CANADA FX DEBT-C$ softens on Fed comments, oil supports
* C$ closes at C$0.9797 to the U.S. dollar, or $1.0207
* Bonds firmer across curve, tracking U.S. Treasuries
By Solarina Ho
TORONTO, June 8 (Reuters) - Canada's dollar softened against its U.S. counterpart on Wednesday as dovish comments by the Federal Reserve and risk aversion lessened the currency's appeal, but a rise in crude prices helped cushion some of weakness.
Oil prices jumped after OPEC failed to reach a deal to increase output, raising fears of supply shortages later this year that could fuel another price rally. Canada is the main energy supplier to the United States and the currency is often sensitive to movements in crude prices. [O/R]
"Like all currencies, it's taken a bit of a hit, as we've got some risk aversion going on. Lack of risk appetite seems to be a common theme recently," said Mark Chandler, head of Canadian fixed income and currency strategy at RBC Capital Markets.
"Compared to other currencies outside of (the U.S. dollar) though it's holding in reasonably well. One of the factors may be that oil prices got a bit of a boost as OPEC couldn't come to any agreement."
Fed Chairman Ben Bernanke acknowledged on Tuesday that the economy in the United States -- the destination for most Canadian exports -- has slowed, but offered no hints of further monetary easing. [ID:nN07142566]
"The thing that I'm taking out of it is he's saying inflation is going to be temporary," said John Curran, senior vice president at CanadianForex, a commercial foreign exchange dealing firm.
"If they're not going to raise interest rates, neither is Canada because we can't get too far ahead the States."
Higher interest rates tend to support currencies by attracting international capital flows. A recent poll showed Canada's central bank is expected by many to resume its rate hike campaign in September. <CA/POLL>
The currency CAD=D4 finished the session at C$0.9797 to the U.S. dollar, or $1.0207, down from Tuesday's North American finish of C$0.9755 to the U.S. dollar, or $1.0251.
A report on Wednesday showed Canadian housing starts rose in May to a slightly higher than expected seasonally adjusted annual rate of 183,600 units, boosted by a pickup in multiunit buildings like condominiums, but analysts said the numbers were not sufficiently dramatic to drive the currency. [CAHSTA=ECI]

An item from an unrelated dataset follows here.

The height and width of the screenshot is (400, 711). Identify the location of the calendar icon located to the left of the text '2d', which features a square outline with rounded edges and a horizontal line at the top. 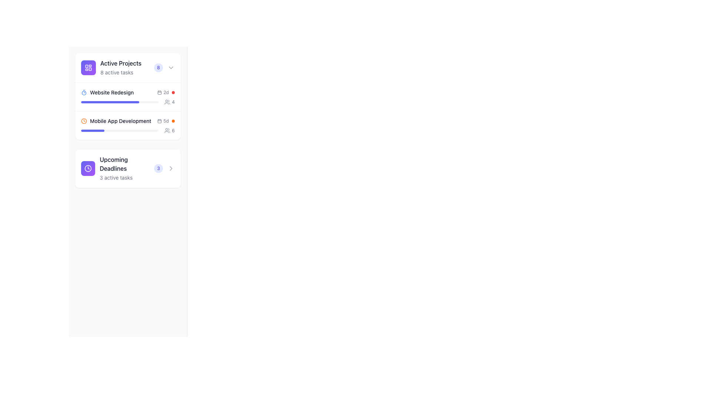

With analysts like Curran calling much of Canada's economic data "mediocre at best", investors are now focused on Friday's employment numbers. ECONCA
"People are keeping their powder dry for Friday's (job) number... You see a lousy number on Friday, we'll be trading on a C$0.9900 handle for sure," he said.
Chandler said that even with a good employment report investors will still wonder how markets will perform once quantitative easing is over in the United States.
"Any relief, even if we get good domestic data, the risk backdrop may not be all that beneficial for the Canadian dollar," said Chandler.
Canadian bond prices were firmer across the curve, tracking a rally in U.S. treasuries after Bernanke's comments. [US/]
The two-year bond CA2YT=RR was up 2.5 Canadian cents to yield 1.432 percent, while the 10-year bond CA10YT=RR added 19 Canadian cents to yield 3.009 percent.